The excellence of Tom Manning’s work here cannot be overstated. It has the scale of an epic, but with none of the blockbuster bombast. Manning’s writing grips you, and the little moments of horror that pepper the story initially definitely build to a crescendo at the end… the desperation is absolutely chilling. It’s just a fantastic tale with so much symbolism and allegory all in one. There are also these lovely moments in which Eiko explains what it means to be one of the “Awake People” and how they differed categorically from the “Lost People;” the simplicity of the argument is such a masterstroke! I won’t spoil it for you here, but it’s definitely a thought-provoking exercise. The final pages are an experience not unlike watching a Darren Aronofsky/Christopher Nolan hybrid film.

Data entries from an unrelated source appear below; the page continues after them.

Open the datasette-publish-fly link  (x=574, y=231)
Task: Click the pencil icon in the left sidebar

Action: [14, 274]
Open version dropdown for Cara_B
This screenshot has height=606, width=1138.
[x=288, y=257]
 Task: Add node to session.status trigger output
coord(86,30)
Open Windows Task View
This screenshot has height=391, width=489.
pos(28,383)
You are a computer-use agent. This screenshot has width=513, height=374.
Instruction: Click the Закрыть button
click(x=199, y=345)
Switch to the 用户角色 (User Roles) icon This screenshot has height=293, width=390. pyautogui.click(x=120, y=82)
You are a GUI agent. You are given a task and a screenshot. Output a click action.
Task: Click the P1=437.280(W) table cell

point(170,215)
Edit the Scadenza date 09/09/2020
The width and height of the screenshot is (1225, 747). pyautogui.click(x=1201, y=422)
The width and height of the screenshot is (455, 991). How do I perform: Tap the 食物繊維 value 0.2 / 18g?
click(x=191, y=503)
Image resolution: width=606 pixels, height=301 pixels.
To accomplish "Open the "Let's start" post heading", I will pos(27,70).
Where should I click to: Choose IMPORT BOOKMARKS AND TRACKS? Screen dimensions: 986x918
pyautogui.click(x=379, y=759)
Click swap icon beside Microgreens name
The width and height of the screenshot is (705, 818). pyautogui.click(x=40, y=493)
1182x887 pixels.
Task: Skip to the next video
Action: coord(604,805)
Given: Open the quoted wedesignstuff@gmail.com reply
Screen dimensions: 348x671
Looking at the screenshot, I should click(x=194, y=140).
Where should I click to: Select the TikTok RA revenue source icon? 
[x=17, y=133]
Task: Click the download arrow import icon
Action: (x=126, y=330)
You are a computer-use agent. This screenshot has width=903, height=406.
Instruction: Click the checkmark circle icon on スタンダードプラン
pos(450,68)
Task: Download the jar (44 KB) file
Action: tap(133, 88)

Manning’s artwork, presented in stark black and white, is engaging and effective. The high contrast conveys the harsh, inhospitable vistas so well, and the rawness is visceral. The opening pages of Earth circa 40,000 years ago are so well-composed as we zoom in on our tribe of Neanderthals. I could stare for an ice age or two at the spreads of massive herd of animals, too… they’re so soothing. And just in case you think it’s all peaceful, the art in the previously mentioned moments of horror are deliciously violent and macabre. The lettering is top notch, too; the way Manning carries speech bubbles from adjacent panels into the next tricks the mind into reading the panels simultaneously instead of sequentially which works really well in chaotic circumstances.
At the heart of this story is the simple fact that #StoriesMatter. Art matters. It’s a glimpse at our narrative; it’s our legacy. As the “wise” beings we pride ourselves on being (It’s in our scientific name!), it’s not enough that we exist in the present. Our past intrigues us, scares us, shames us, and glorifies us. Our future is a simulacrum, an abstraction based on past experiences and present knowledge. Bering Strait is a tale about survival and legacy. And one day, it might just be ours, too.